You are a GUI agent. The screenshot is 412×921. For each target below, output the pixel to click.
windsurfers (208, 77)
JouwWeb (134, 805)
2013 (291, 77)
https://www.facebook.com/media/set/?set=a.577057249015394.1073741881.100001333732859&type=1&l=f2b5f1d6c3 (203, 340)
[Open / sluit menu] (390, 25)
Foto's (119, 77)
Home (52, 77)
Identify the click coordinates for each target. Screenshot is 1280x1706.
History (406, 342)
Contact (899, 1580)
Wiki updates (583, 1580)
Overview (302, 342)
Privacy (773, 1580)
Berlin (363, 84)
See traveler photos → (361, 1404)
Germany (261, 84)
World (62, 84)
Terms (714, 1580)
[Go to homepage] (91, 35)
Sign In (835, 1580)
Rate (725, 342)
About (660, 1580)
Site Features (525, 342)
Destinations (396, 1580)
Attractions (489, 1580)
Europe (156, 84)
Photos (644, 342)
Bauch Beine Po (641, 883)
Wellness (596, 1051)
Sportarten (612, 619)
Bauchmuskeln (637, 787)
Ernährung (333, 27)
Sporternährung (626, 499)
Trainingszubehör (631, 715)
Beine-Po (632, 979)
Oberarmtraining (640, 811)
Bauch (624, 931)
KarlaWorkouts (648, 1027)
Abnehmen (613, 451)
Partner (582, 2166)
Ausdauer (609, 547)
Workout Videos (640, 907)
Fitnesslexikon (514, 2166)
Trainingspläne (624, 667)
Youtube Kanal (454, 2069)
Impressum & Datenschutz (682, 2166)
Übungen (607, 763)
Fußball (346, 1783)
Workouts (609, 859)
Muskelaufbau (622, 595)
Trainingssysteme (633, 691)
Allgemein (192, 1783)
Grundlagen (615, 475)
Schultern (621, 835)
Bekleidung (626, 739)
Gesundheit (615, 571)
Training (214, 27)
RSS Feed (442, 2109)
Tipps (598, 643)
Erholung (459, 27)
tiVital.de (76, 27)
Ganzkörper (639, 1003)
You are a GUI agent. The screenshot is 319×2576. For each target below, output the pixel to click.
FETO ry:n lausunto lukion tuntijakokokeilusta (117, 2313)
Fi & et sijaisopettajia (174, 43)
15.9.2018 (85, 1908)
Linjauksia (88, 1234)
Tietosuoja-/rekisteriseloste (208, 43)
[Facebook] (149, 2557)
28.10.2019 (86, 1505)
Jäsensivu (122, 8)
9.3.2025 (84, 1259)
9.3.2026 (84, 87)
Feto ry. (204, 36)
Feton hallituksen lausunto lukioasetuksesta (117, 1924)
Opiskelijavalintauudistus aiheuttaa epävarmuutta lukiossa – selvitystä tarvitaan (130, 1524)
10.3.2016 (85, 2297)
————————
* _Requirement_:
Please copy, word for word, every line from the first line of the records through the line containing "Home (52, 77)", with both of those lines included and nothing else.

* _Result of the exercise_:
You are a GUI agent. The screenshot is 412×921. For each target below, output the pixel to click.
windsurfers (208, 77)
JouwWeb (134, 805)
2013 (291, 77)
https://www.facebook.com/media/set/?set=a.577057249015394.1073741881.100001333732859&type=1&l=f2b5f1d6c3 (203, 340)
[Open / sluit menu] (390, 25)
Foto's (119, 77)
Home (52, 77)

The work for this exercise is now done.